(Stored dataset items)
┄┄┄┄┄┄┄┄┄┄

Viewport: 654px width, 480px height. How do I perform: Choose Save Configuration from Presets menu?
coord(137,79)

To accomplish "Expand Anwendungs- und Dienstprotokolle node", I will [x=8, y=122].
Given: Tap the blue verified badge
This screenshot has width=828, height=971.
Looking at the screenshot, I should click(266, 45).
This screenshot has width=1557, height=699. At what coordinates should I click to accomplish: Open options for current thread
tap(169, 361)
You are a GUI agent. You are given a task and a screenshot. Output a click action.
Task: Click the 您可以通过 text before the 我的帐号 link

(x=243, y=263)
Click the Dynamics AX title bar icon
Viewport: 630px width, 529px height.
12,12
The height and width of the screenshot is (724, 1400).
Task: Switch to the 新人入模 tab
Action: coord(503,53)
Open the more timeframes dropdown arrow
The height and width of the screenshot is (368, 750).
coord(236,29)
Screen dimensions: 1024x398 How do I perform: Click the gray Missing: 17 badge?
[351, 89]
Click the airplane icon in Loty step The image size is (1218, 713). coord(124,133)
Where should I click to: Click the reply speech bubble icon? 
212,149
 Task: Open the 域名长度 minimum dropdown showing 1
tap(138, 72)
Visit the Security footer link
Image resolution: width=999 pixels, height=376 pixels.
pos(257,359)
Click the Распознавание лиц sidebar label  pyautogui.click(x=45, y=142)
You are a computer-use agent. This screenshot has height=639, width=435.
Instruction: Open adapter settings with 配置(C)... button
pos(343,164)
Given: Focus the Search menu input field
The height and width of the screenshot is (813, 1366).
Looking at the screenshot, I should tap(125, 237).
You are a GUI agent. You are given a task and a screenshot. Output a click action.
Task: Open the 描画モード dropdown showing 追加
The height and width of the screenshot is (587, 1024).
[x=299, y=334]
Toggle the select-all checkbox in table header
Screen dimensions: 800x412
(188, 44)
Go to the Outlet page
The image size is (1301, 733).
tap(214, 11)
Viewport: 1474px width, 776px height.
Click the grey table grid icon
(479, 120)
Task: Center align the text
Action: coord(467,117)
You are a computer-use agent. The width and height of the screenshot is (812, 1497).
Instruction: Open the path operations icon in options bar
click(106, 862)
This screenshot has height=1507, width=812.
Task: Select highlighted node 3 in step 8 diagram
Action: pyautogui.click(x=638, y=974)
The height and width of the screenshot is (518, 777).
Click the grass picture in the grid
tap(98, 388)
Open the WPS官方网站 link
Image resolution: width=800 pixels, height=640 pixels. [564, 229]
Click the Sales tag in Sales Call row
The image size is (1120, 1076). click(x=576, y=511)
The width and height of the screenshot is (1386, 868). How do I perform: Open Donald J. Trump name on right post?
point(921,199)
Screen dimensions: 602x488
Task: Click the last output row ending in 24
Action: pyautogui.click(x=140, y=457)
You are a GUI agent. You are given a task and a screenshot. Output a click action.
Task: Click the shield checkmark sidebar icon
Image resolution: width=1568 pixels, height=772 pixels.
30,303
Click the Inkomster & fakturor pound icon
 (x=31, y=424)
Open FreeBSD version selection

┄┄┄┄┄┄┄┄┄┄

> _EXERCISE INSTRUCTIONS_
Line by line, output the data precisely as shown above.

> _YOUR SOLUTION_
Viewport: 654px width, 480px height. How do I perform: Choose Save Configuration from Presets menu?
coord(137,79)

To accomplish "Expand Anwendungs- und Dienstprotokolle node", I will [x=8, y=122].
Given: Tap the blue verified badge
This screenshot has width=828, height=971.
Looking at the screenshot, I should click(266, 45).
This screenshot has width=1557, height=699. At what coordinates should I click to accomplish: Open options for current thread
tap(169, 361)
You are a GUI agent. You are given a task and a screenshot. Output a click action.
Task: Click the 您可以通过 text before the 我的帐号 link

(x=243, y=263)
Click the Dynamics AX title bar icon
Viewport: 630px width, 529px height.
12,12
The height and width of the screenshot is (724, 1400).
Task: Switch to the 新人入模 tab
Action: coord(503,53)
Open the more timeframes dropdown arrow
The height and width of the screenshot is (368, 750).
coord(236,29)
Screen dimensions: 1024x398 How do I perform: Click the gray Missing: 17 badge?
[351, 89]
Click the airplane icon in Loty step The image size is (1218, 713). coord(124,133)
Where should I click to: Click the reply speech bubble icon? 
212,149
 Task: Open the 域名长度 minimum dropdown showing 1
tap(138, 72)
Visit the Security footer link
Image resolution: width=999 pixels, height=376 pixels.
pos(257,359)
Click the Распознавание лиц sidebar label  pyautogui.click(x=45, y=142)
You are a computer-use agent. This screenshot has height=639, width=435.
Instruction: Open adapter settings with 配置(C)... button
pos(343,164)
Given: Focus the Search menu input field
The height and width of the screenshot is (813, 1366).
Looking at the screenshot, I should tap(125, 237).
You are a GUI agent. You are given a task and a screenshot. Output a click action.
Task: Open the 描画モード dropdown showing 追加
The height and width of the screenshot is (587, 1024).
[x=299, y=334]
Toggle the select-all checkbox in table header
Screen dimensions: 800x412
(188, 44)
Go to the Outlet page
The image size is (1301, 733).
tap(214, 11)
Viewport: 1474px width, 776px height.
Click the grey table grid icon
(479, 120)
Task: Center align the text
Action: coord(467,117)
You are a computer-use agent. The width and height of the screenshot is (812, 1497).
Instruction: Open the path operations icon in options bar
click(106, 862)
This screenshot has height=1507, width=812.
Task: Select highlighted node 3 in step 8 diagram
Action: pyautogui.click(x=638, y=974)
The height and width of the screenshot is (518, 777).
Click the grass picture in the grid
tap(98, 388)
Open the WPS官方网站 link
Image resolution: width=800 pixels, height=640 pixels. [564, 229]
Click the Sales tag in Sales Call row
The image size is (1120, 1076). click(x=576, y=511)
The width and height of the screenshot is (1386, 868). How do I perform: Open Donald J. Trump name on right post?
point(921,199)
Screen dimensions: 602x488
Task: Click the last output row ending in 24
Action: pyautogui.click(x=140, y=457)
You are a GUI agent. You are given a task and a screenshot. Output a click action.
Task: Click the shield checkmark sidebar icon
Image resolution: width=1568 pixels, height=772 pixels.
30,303
Click the Inkomster & fakturor pound icon
 (x=31, y=424)
Open FreeBSD version selection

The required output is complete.